The tertiary sector saw, in the 1960s, the most effective of state interventions in the economy (nationalization of commercial banks and foreign trade, 1963; creation of the National Bank, 1965; purchase of shares in French companies, five-year plan 1960-64). On the other hand, the swelling of the sector starting from 1970, caused by the abnormal growth of the bureaucratic sectors (primarily the armed forces) and of the “services” connected to the masses of refugees, is quite negative. In the field of communications, the only major achievement was the Pochentong International Airport in Phnom Penh. During the war 40% of the roads were made unusable and a third of the bridges destroyed as early as 1972. Serious damage was done to the asphalt road and railway – built in the 1960s – from Phnom Pehn to the port of Sihanoukville (called Kompong Som by the right-wing military). As early as 1972, most of the supplies for the daily consumption of the people of Phnom Penh had been transported by air. Foreign trade is closely linked to the country’s backward economic structure and its colonial past: agricultural products continue to predominate in exports, with a clear prevalence of only one, rice (about 50% of exports), followed by rubber. corn, wood, pepper, sesame; imports include petroleum products and various items from the metalworking industry. In addition to the former colonial power, France, which retains the first place, trade mainly takes place with Japan, Singapore, the Federal Republic of Germany, Great Britain. It should be borne in mind that during the war, rice exports ceased completely.

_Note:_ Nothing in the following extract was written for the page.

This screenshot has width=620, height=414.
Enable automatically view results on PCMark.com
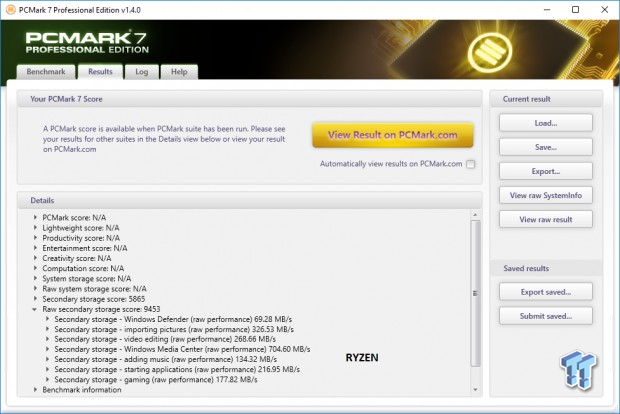[470, 164]
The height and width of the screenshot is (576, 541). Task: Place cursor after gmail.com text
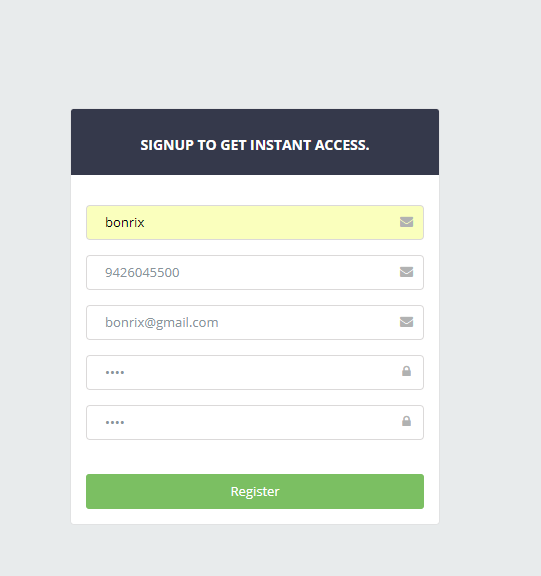coord(219,323)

After the end of the armed struggle, as far as is known from the scarce news reports, the first measures were taken to introduce cooperative forms in the countryside, to improve irrigation and the selection of seeds; the return to the countryside of the hundreds of thousands of farmers who had poured refugees into Phnom Penh following the US air raids was also carried out. The need for a complete geological survey of the country was reiterated.